Let $V$ be an inner product space of $2\times 2$ matrices where $\langle A,B\rangle =\operatorname{tr}\left(A^{T}B\right)$.
Let $U$ be a basis for all symetric matrices in $V$.
Complete $\left\{\pmatrix{1&0\\0&0} , \pmatrix{0&0\\0&1}\right\}$ to an orthonormal basis of $U$, and find an orthonormal basis for $U^\perp$.
First of all, I took the matrix $\pmatrix{0&1\\1&0}$ and normalized it to $\pmatrix{0&\frac{1}{\sqrt{2}}\\\frac{1}{\sqrt{2}}&0}$ to get an orthonormal basis for $U$.
Then, to find a basis for $U^\perp$, I figured I'd find a matrix $D =\pmatrix{a&b\\c&d}$ such that $\langle D,X\rangle =0$, X being each and every matrice in the basis of $U$ and I got $D =\pmatrix{0&-1\\1&0}$. and was left to normalize it to $\pmatrix{0&-\frac{1}{\sqrt{2}}\\\frac{1}{\sqrt{2}}&0}$.

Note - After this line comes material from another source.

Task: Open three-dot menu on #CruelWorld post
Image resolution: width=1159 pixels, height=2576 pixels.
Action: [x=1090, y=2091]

My question is, is it the default way to find a basis for $U^\perp$? It seems that I'm kind of missing the point and am just wired to do all the procedures I've been taught without really giving it much thought.. what would happen if the basis of $U^\perp$ would require me to find 2 vectors instead of 1? would I find the first one, $v_{1}$, by the same procedure and then the second one, $v_{2}$, by the same procedure only adding the condition $\langle v_{2},v_{1}\rangle=0$?
Your calculations are correct :) If you have more than one vector in the orthogonal complement, you can apply the method of Gram-Schmidt. https://en.wikipedia.org/wiki/Gram%E2%80%93Schmidt_process
If you had no idea, then take any basis of $U$ and complete it to a basis of $\mathbb R^{2,2}$, like $$\underbrace{\underbrace{\begin{pmatrix} 1 & 0\\ 0&0\end{pmatrix}, \begin{pmatrix} 0 & 1\\ 1&0\end{pmatrix},\begin{pmatrix} 0 & 0\\ 0&1\end{pmatrix}}_{\text{basis of $U$}}, \begin{pmatrix} 0 & 1\\ 0&0\end{pmatrix}}_{\text{basis of $\mathbb R^{2\times 2}$}}.$$
If you now apply Gram Schmidt's method, you get an orthonormal basis of $U$ and $U^\bot$ automatically.